### What the task asks
Give back all the data below exactly as it is shown.

### Items listed in a dataset
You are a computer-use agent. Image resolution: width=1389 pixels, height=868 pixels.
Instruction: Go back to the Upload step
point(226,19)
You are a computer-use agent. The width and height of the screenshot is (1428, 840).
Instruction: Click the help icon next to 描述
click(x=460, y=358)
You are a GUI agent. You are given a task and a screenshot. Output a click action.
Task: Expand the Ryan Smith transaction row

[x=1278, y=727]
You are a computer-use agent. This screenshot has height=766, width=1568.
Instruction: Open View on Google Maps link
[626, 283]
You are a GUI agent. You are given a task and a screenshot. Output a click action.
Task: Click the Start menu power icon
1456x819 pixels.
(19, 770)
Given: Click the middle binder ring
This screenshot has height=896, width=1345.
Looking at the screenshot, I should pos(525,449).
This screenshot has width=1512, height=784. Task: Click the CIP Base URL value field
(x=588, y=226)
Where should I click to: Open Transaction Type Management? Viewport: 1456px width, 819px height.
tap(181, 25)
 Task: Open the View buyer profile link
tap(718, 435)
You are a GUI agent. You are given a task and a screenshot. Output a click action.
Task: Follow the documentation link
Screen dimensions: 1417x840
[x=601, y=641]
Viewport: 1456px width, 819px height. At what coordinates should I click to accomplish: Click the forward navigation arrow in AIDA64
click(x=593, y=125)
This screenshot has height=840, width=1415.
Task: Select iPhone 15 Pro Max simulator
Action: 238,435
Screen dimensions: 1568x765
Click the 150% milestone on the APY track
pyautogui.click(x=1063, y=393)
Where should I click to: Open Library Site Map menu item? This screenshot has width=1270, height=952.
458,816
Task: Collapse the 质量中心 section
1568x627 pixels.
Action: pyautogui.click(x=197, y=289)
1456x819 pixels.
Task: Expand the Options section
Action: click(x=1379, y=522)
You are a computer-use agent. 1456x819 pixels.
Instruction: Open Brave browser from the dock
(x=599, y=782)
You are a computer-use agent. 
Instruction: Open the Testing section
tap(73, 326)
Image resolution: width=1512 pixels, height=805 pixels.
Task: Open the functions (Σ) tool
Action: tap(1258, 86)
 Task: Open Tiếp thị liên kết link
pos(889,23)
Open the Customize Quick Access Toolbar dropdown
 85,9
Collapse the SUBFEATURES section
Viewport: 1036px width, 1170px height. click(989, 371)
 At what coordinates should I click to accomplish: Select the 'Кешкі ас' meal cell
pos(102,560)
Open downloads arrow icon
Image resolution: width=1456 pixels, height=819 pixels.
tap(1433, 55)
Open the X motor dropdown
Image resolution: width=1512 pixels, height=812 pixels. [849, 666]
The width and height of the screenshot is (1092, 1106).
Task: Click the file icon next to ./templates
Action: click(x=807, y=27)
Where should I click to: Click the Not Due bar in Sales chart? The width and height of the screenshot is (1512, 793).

### Your solution
You are a computer-use agent. Image resolution: width=1389 pixels, height=868 pixels.
Instruction: Go back to the Upload step
point(226,19)
You are a computer-use agent. The width and height of the screenshot is (1428, 840).
Instruction: Click the help icon next to 描述
click(x=460, y=358)
You are a GUI agent. You are given a task and a screenshot. Output a click action.
Task: Expand the Ryan Smith transaction row

[x=1278, y=727]
You are a computer-use agent. This screenshot has height=766, width=1568.
Instruction: Open View on Google Maps link
[626, 283]
You are a GUI agent. You are given a task and a screenshot. Output a click action.
Task: Click the Start menu power icon
1456x819 pixels.
(19, 770)
Given: Click the middle binder ring
This screenshot has height=896, width=1345.
Looking at the screenshot, I should pos(525,449).
This screenshot has width=1512, height=784. Task: Click the CIP Base URL value field
(x=588, y=226)
Where should I click to: Open Transaction Type Management? Viewport: 1456px width, 819px height.
tap(181, 25)
 Task: Open the View buyer profile link
tap(718, 435)
You are a GUI agent. You are given a task and a screenshot. Output a click action.
Task: Follow the documentation link
Screen dimensions: 1417x840
[x=601, y=641]
Viewport: 1456px width, 819px height. At what coordinates should I click to accomplish: Click the forward navigation arrow in AIDA64
click(x=593, y=125)
This screenshot has height=840, width=1415.
Task: Select iPhone 15 Pro Max simulator
Action: 238,435
Screen dimensions: 1568x765
Click the 150% milestone on the APY track
pyautogui.click(x=1063, y=393)
Where should I click to: Open Library Site Map menu item? This screenshot has width=1270, height=952.
458,816
Task: Collapse the 质量中心 section
1568x627 pixels.
Action: pyautogui.click(x=197, y=289)
1456x819 pixels.
Task: Expand the Options section
Action: click(x=1379, y=522)
You are a computer-use agent. 1456x819 pixels.
Instruction: Open Brave browser from the dock
(x=599, y=782)
You are a computer-use agent. 
Instruction: Open the Testing section
tap(73, 326)
Image resolution: width=1512 pixels, height=805 pixels.
Task: Open the functions (Σ) tool
Action: tap(1258, 86)
 Task: Open Tiếp thị liên kết link
pos(889,23)
Open the Customize Quick Access Toolbar dropdown
 85,9
Collapse the SUBFEATURES section
Viewport: 1036px width, 1170px height. click(989, 371)
 At what coordinates should I click to accomplish: Select the 'Кешкі ас' meal cell
pos(102,560)
Open downloads arrow icon
Image resolution: width=1456 pixels, height=819 pixels.
tap(1433, 55)
Open the X motor dropdown
Image resolution: width=1512 pixels, height=812 pixels. [849, 666]
The width and height of the screenshot is (1092, 1106).
Task: Click the file icon next to ./templates
Action: click(x=807, y=27)
Where should I click to: Click the Not Due bar in Sales chart? The width and height of the screenshot is (1512, 793).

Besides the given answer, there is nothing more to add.